## [TRY IT]
Starting at the line that contains "The width and height of the screenshot is (700, 506).", return every line through the end of the entries below, exactly and with nothing else.

## [DATA FOR ANALYSIS]

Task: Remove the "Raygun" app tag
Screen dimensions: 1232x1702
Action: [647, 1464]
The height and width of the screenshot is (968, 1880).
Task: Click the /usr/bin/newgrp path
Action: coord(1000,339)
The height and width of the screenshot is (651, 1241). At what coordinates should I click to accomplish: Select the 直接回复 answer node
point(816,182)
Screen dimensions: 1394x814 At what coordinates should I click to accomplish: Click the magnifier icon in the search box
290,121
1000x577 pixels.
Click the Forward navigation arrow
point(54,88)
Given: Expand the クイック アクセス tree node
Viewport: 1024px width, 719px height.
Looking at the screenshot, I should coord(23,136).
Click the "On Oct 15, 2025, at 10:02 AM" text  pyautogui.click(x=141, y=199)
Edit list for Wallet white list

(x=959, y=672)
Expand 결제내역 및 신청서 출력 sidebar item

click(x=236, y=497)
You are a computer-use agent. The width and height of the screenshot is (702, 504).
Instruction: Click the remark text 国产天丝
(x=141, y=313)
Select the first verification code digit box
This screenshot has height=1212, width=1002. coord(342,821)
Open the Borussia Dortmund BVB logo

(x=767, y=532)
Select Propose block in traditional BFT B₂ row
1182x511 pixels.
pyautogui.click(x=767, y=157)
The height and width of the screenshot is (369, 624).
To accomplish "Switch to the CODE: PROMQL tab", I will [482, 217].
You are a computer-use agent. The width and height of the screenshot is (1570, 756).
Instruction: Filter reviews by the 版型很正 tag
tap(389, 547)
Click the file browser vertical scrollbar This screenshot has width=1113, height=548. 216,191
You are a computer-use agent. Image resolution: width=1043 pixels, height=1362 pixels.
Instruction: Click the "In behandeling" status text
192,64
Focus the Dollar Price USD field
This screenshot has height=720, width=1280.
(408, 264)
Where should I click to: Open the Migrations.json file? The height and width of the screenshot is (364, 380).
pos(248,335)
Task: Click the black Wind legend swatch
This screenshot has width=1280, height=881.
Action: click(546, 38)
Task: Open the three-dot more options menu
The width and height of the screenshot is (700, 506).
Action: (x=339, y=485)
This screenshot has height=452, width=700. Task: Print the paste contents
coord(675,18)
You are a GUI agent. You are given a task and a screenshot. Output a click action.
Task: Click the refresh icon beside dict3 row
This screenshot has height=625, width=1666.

## [RESULT OF THIS EXERCISE]
The width and height of the screenshot is (700, 506).
Action: (x=339, y=485)
This screenshot has height=452, width=700. Task: Print the paste contents
coord(675,18)
You are a GUI agent. You are given a task and a screenshot. Output a click action.
Task: Click the refresh icon beside dict3 row
This screenshot has height=625, width=1666.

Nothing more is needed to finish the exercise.